▶ _EXERCISE REQUIREMENTS_:
Can you edit the records below, from the line containing "Image resolution: width=1568" down through the end of the records, so that "Refactor" becomes "Navigate" and everything else stays the same? Give back only those lines.

▶ _DATA RECORDS_:
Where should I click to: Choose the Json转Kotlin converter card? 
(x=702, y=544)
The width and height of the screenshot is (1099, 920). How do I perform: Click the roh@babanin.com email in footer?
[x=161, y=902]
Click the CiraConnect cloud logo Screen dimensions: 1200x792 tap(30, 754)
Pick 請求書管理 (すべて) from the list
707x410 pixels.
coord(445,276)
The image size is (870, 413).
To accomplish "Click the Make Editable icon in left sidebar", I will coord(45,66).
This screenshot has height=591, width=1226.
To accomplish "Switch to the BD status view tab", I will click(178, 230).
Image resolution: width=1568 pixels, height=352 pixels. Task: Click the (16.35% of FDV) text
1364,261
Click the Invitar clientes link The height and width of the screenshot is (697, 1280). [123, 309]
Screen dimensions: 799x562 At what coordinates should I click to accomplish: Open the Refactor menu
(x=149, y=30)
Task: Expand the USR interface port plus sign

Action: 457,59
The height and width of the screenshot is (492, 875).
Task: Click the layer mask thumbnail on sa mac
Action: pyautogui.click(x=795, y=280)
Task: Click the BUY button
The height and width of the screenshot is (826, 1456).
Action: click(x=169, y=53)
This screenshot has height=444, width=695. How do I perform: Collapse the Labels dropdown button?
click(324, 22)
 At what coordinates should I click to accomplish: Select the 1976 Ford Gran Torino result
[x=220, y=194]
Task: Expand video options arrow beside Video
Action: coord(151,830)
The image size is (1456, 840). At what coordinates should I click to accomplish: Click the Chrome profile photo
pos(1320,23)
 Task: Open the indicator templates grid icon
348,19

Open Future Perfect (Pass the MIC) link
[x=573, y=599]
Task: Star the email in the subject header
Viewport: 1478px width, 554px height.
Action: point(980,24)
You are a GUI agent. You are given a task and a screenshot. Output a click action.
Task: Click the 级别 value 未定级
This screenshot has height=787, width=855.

▶ _SOLUTION_:
Image resolution: width=1568 pixels, height=352 pixels. Task: Click the (16.35% of FDV) text
1364,261
Click the Invitar clientes link The height and width of the screenshot is (697, 1280). [123, 309]
Screen dimensions: 799x562 At what coordinates should I click to accomplish: Open the Navigate menu
(x=149, y=30)
Task: Expand the USR interface port plus sign

Action: 457,59
The height and width of the screenshot is (492, 875).
Task: Click the layer mask thumbnail on sa mac
Action: pyautogui.click(x=795, y=280)
Task: Click the BUY button
The height and width of the screenshot is (826, 1456).
Action: click(x=169, y=53)
This screenshot has height=444, width=695. How do I perform: Collapse the Labels dropdown button?
click(324, 22)
 At what coordinates should I click to accomplish: Select the 1976 Ford Gran Torino result
[x=220, y=194]
Task: Expand video options arrow beside Video
Action: coord(151,830)
The image size is (1456, 840). At what coordinates should I click to accomplish: Click the Chrome profile photo
pos(1320,23)
 Task: Open the indicator templates grid icon
348,19

Open Future Perfect (Pass the MIC) link
[x=573, y=599]
Task: Star the email in the subject header
Viewport: 1478px width, 554px height.
Action: point(980,24)
You are a GUI agent. You are given a task and a screenshot. Output a click action.
Task: Click the 级别 value 未定级
This screenshot has height=787, width=855.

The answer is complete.